- Opening Delimiter -

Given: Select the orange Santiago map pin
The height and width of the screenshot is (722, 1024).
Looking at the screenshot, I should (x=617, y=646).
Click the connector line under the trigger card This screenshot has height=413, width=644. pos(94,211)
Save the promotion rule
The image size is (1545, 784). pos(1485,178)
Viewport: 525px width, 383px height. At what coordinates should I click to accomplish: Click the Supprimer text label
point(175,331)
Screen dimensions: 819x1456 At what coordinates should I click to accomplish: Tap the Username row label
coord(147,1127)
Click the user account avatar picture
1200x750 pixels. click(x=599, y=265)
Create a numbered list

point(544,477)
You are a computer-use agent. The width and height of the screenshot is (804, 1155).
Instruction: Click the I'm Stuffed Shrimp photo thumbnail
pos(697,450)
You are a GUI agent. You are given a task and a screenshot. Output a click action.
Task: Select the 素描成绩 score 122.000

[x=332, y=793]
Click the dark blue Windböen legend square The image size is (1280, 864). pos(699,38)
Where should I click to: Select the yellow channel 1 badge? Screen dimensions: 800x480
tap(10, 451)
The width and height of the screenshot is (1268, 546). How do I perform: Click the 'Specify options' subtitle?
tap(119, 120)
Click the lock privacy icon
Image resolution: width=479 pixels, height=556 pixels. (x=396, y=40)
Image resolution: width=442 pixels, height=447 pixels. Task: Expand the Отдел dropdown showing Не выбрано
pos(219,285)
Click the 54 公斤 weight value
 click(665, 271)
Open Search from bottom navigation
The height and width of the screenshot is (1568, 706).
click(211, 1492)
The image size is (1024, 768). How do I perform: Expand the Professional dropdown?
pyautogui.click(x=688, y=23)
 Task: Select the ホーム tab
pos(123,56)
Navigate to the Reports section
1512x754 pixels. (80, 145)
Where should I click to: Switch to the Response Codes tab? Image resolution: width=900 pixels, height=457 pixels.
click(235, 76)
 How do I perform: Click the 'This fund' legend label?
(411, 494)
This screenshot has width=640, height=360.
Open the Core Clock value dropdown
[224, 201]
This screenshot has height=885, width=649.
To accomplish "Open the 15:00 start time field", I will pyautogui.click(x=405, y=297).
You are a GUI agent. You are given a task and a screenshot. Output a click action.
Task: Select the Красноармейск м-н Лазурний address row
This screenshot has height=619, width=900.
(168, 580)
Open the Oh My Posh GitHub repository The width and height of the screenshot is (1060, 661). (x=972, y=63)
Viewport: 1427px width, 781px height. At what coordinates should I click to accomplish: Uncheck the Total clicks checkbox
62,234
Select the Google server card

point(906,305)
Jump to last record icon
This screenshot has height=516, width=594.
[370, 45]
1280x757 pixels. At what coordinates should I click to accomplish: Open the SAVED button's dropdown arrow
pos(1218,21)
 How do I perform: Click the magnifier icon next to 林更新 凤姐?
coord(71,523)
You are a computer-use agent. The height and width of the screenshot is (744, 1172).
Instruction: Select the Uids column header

- Closing Delimiter -

Among the entries above, which lines include "computer"? List them all.

You are a computer-use agent. The width and height of the screenshot is (804, 1155).
You are a computer-use agent. The height and width of the screenshot is (744, 1172).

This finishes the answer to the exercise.